Search This Blog

Tuesday 6 October 2009

Phishermen's Blues...



Most people will remember the news that came out this week about how a fake Microsoft Hotmail page was replicated and 10,000 email passwords were stolen in some kind of elaborate phishing scam and 10,000 email passwords from other web email provider's customers were also affected e.g. Gmail and Yahoo. Apparently up to 21 million email users could be affected by this.

I saw this article in The Bangkok Post today. It says that the next global war (and this time I don't mean the "global war on terror" so happily espoused by George Bush and his cronies!) will not be fought on a battlefield but in cyberspace! Wahoo!

According to the article, at the ITU's Telecom World 2009 fair in Geneva people are queuing up to cast all kinds of negative predictions about what will happen with cyber attacks in the not too distant future. According to Hamadoun Toure, the secretary-general of the International Telecommunications Union, "Loss of vital networks would quickly cripple any nation, and none is immune to cyber attack."

This seems a little dramatic to put it on a par with world wars and give us a Doomsday scenario e.g. call it the next WW3? However they do at least provide some evidence for their assertions. For a start, they highlight the absolute dependence on technology for all developed as well as developing countries to the point were any disruption of business and services is vital and will result in calamities not to mention huge loss in revenues.

According to Hamadoun Toure, many countries have become "critically dependent" on technology for commerce, finance, health care, emergency services and food distribution, so any disruption will affect some or all of these and in major ways. Because of these reports, many countries are hiring additional experts in this field of cyber attacks. IN the USA, they are hiring 1,000 extra security experts. US Secretary for Homeland Security Janet Napolitano said Thursday that she has been given the go ahead to hire up to 1,000 cybersecurity experts to improve the United States' defenses against cyber threats. In S. Korea they have gone a lot further and are hiring 3,000 such experts what they are calling "cyber sheriffs". Why? "to protect businesses after a spate of attacks on state and private websites."

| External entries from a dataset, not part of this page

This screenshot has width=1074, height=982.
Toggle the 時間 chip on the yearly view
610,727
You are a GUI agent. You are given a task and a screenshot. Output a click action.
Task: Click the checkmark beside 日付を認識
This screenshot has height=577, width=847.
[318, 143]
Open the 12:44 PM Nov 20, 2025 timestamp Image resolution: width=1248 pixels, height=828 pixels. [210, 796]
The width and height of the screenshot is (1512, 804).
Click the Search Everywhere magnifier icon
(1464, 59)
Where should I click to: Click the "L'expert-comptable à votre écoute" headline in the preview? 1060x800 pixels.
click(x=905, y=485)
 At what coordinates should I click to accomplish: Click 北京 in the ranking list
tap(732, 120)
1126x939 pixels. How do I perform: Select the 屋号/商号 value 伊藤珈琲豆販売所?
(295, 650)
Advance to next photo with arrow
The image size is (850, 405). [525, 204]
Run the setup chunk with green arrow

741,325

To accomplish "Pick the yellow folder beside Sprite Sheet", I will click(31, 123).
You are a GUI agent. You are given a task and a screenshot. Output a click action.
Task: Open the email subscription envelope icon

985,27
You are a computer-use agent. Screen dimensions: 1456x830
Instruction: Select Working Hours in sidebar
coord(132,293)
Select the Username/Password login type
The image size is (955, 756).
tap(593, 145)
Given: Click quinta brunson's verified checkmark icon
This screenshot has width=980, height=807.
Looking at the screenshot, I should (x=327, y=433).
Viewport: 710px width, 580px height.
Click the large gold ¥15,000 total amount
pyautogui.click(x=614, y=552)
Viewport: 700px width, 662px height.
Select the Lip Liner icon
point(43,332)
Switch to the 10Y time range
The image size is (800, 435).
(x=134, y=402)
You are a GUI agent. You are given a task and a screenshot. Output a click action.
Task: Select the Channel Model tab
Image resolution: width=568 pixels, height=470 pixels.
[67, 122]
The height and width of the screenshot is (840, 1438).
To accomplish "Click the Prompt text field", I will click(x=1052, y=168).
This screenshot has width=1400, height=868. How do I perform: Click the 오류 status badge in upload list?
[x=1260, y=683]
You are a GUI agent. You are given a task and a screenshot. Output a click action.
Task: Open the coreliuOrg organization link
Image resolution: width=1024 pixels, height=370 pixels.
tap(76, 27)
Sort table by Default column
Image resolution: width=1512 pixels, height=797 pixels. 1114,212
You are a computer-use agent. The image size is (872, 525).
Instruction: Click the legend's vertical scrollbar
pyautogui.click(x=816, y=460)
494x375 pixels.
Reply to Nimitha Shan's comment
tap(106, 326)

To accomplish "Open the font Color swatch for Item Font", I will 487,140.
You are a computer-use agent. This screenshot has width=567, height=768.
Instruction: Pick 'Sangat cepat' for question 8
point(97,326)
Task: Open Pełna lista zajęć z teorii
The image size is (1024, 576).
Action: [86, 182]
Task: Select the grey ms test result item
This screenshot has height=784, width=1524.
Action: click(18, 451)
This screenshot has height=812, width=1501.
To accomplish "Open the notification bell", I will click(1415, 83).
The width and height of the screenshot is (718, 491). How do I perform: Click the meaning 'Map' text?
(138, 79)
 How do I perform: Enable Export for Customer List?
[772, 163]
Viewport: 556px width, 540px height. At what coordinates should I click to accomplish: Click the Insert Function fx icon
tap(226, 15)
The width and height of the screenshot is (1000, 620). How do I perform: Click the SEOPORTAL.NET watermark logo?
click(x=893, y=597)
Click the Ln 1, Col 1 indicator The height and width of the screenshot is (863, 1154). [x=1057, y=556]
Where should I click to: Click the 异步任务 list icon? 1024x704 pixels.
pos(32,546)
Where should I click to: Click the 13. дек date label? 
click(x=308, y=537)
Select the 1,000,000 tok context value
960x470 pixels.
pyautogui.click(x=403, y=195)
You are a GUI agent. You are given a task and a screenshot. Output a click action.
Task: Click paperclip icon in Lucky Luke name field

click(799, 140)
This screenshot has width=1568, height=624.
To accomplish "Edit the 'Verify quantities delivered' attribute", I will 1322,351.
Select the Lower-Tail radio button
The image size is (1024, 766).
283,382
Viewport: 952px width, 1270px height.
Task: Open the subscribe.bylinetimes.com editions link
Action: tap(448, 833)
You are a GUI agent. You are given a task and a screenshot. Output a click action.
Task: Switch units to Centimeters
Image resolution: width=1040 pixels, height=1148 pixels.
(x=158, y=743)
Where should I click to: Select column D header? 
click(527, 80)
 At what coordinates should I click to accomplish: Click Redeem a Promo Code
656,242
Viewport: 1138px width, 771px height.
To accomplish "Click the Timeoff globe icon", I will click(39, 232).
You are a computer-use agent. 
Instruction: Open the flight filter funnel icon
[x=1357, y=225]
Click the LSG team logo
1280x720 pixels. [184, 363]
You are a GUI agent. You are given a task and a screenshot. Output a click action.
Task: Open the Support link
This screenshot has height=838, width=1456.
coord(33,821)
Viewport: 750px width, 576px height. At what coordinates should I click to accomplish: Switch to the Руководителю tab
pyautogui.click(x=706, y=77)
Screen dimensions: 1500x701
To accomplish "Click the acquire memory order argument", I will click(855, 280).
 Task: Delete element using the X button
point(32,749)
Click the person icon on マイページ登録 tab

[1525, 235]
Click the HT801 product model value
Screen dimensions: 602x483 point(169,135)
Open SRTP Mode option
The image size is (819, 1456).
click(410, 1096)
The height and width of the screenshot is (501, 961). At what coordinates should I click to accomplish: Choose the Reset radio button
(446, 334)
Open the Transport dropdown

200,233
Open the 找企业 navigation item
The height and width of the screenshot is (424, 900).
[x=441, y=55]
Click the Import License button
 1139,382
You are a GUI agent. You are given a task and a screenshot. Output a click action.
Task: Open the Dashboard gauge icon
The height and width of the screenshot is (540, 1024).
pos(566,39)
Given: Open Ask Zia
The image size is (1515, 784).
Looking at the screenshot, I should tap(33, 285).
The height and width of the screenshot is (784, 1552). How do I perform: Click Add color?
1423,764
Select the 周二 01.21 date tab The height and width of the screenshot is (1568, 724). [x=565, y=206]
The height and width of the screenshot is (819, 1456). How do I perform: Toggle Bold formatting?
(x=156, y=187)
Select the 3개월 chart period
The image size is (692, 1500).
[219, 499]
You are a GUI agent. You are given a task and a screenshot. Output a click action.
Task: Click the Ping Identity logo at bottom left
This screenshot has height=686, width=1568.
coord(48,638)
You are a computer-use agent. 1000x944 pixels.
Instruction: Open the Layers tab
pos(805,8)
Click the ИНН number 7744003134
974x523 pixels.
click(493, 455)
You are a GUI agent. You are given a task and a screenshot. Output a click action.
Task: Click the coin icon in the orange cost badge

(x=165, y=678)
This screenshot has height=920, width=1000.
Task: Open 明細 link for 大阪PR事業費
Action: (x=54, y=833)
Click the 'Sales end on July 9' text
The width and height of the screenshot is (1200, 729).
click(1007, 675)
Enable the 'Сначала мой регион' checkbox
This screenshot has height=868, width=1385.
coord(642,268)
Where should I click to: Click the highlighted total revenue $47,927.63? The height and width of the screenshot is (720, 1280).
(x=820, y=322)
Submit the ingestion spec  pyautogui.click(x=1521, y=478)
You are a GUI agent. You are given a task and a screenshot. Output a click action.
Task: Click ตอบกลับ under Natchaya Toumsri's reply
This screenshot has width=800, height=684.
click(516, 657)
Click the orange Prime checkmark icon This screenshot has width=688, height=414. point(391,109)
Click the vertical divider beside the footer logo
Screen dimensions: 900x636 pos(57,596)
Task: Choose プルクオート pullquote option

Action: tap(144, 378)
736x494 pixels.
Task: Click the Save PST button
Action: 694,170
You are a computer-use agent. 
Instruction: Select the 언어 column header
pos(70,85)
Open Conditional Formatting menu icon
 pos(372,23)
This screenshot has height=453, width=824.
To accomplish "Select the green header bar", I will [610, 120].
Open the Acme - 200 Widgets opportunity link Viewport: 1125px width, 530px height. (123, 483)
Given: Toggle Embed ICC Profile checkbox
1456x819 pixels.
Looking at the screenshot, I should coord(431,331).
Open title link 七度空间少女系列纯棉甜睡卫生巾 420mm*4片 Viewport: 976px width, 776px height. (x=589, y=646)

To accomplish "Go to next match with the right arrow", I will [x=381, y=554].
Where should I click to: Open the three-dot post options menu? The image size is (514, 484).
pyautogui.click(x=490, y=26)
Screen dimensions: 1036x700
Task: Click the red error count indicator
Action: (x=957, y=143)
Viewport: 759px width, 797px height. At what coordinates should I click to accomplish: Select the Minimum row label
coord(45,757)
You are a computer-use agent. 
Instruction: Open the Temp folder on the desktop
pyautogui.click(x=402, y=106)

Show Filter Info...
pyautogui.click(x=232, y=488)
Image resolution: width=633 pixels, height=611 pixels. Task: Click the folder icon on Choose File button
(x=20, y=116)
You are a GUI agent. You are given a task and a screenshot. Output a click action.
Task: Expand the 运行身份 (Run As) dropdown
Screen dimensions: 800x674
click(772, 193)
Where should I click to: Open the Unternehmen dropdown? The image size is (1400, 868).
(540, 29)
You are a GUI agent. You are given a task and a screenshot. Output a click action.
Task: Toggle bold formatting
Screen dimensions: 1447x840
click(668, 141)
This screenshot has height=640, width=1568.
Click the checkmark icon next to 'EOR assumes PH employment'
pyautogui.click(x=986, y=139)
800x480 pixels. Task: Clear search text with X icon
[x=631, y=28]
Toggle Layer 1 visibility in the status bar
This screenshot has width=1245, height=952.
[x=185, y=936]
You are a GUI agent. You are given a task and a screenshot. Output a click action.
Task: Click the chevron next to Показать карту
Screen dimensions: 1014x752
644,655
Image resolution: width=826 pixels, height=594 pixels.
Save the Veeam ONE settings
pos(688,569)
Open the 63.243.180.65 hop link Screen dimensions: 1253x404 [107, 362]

Many people believe that the main reason for the ease with which cyber atttacks can be launched is because of software protocols that have changed little since the 1980s when a lot of software rules were established.

"Experts say that a major problem is that the current software and web infrastructure has the same weaknesses as those produced two decades ago."

According to Cristine Hoepers, general manager at Brazilian National Computer Emergency Response Team,"The real problem is that we're putting on the market software that is as vulnerable as it was 20 years ago."

She suggest that if we want to seriously tackle the problem we need to educate ICT students at university level to be aware of these limitations on current software and help them design new ways that will help protect the security of future software based systems.

Somehow, I think this seems all a little bit too easy to eradicate such a global problem. In the same way that criminals have always been one step behind new security measure for forging banknotes, or laundering money, or breaking security codes using technology to get password, so the new crop of cyber attackers will be just one step behind and when as in the case of Microsoft above, they take their eye off the ball for a brief period, the cyber attackers will strike.

Do you feel any safer with your online bank account now after reading this? I certainly don't!